CD63欠失時のPMELのESCRT依存的経路へのリダイレクションと分解: CD63欠失MNT-1細胞では、PMELはコートMVE (Hrs陽性) ではなく非コートMVEのILVへの移行が確認されたが、これはESCRT依存的ILVへの切り替えを意味した (Figure 7B)。CD63とTsg101の二重欠失ではCD63欠失単独で減少したMβ・CTF・MaC (αPmel-N・αPmel-C・HMB45反応バンド) が部分的または完全に回復し (それぞれ異なる回復度)、CD63欠失時にPMELが全長でESCRT依存的分解を受けることが確認された (Figure 8E)。CD63欠失細胞のコートMVEではHrs標識量が有意に増大し (n=50 profiles)、コートの割合と長さも増加した (p<0.05) (Figure 8B, 8D)。コントロールのESCRT依存的カーゴ (MART-1・EGFR) はCD63欠失の影響を受けなかった。以上から、CD63がESCRT非依存的ILVへのPMEL腔内ドメイン輸送を制御し、欠失時には同カーゴがESCRT依存的分解経路へリダイレクトされるという競合的バランスが確立された。
考察/結論
本研究は、テトラスパニンCD63がESCRT非依存的MVE形成の必須エフェクターとして機能し、PMELの腔内ドメインをILVへソーティングしてアミロイド繊維形成を制御することを初めて明らかにした。CD63は直接PMEL CTFと物理的に相互作用し、腔内ドメインのESCRT非依存的ILVへの誘導と、CTF自体のESCRT-I依存的分解という対照的な2つのソーティング運命を協調的に調節する。この概念 — 単一カーゴの異なるドメインが同一エンドソーム膜上で独立した機構によりILVへソーティングされる — はエンドソームソーティングの理解を根本的に拡張するものである。
先行研究との違い: 先行研究では、ESCRT非依存的ILV形成のエフェクターとして唯一知られていたのがセラミド (PLP/プロテオリピドタンパクソーティング) であった (Trajkovic et al.
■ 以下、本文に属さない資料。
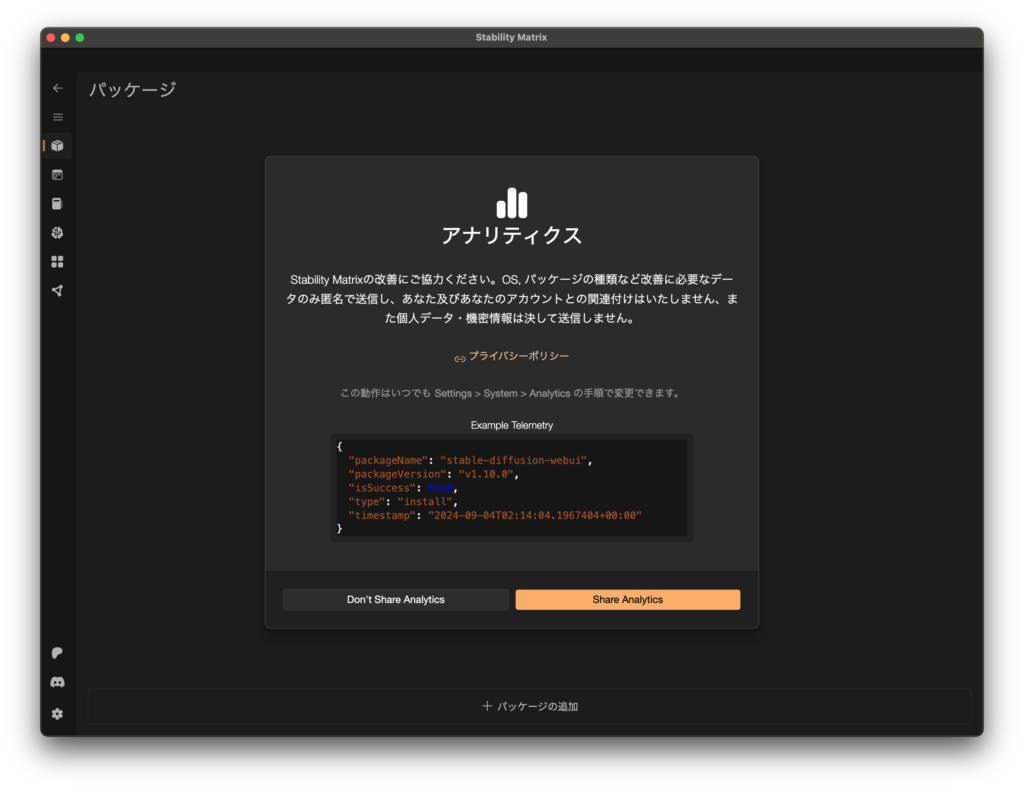This screenshot has width=1024, height=790.
Task: Open Settings via the gear icon
Action: click(x=57, y=714)
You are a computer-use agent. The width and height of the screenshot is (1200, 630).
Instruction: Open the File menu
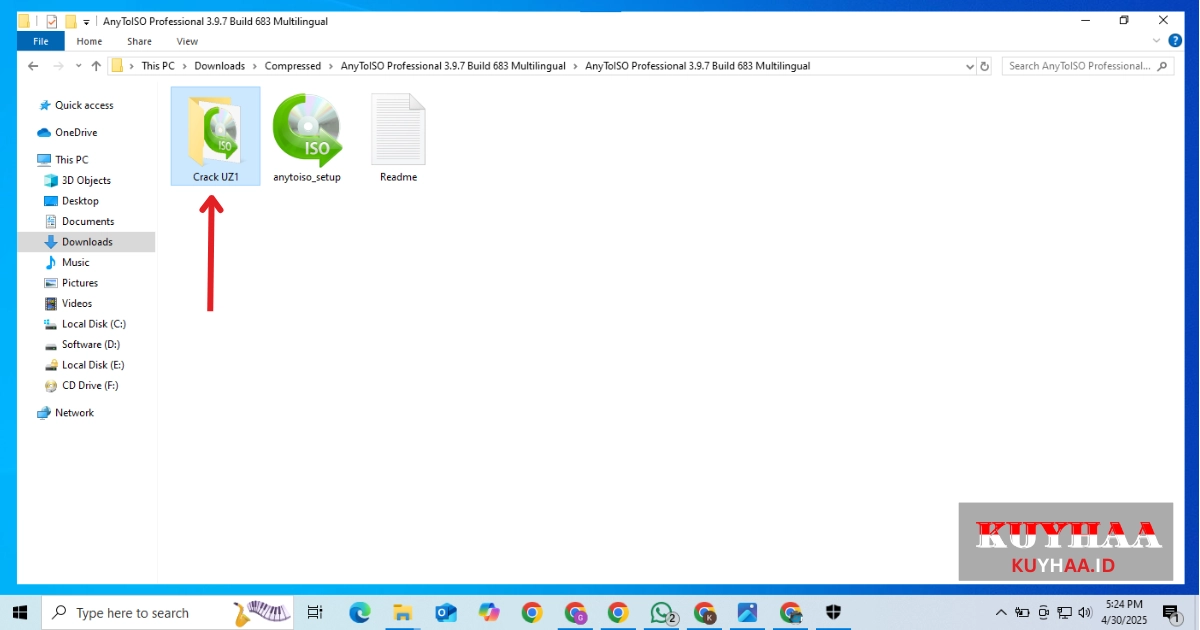tap(41, 41)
Science 2008)。しかし、本研究はPMELとCD63のソーティングがセラミド非依存的であることを示し、細胞内に少なくとも2種類のESCRT非依存的ILV形成機構が存在することを確立した点で、これまでの知見と異なっている。
新規性: CD63欠失マウスでは、リソソーム機能は保たれながらLRO (メラノソーム) が選択的に障害されるというin vivo知見は、CD63がLRO特異的ILV形成に特化した機能を持つことを示唆しており、これはこれまで報告されていない新規な発見である。また、CD63がPMELの腔内ドメインをESCRT非依存的ILVに収容することで、PMELをESCRT依存的分解から保護するという「保護機能」を提案した点も新規性が高い。
臨床応用: 本研究の知見は、メラノソーム生合成におけるアミロイド形成の分子メカニズムを解明する上で重要な基盤を提供する。PMELアミロイド形成の異常は、色素沈着異常症や一部の皮膚疾患に関連する可能性があり、CD63を標的とした治療戦略の開発に繋がる臨床的意義を持つ。また、エクソソーム分泌における選択的カーゴソーティング機構の分子理解にも重要な基盤を提供し、エクソソームを介した疾患診断や治療への臨床応用にも貢献しうる。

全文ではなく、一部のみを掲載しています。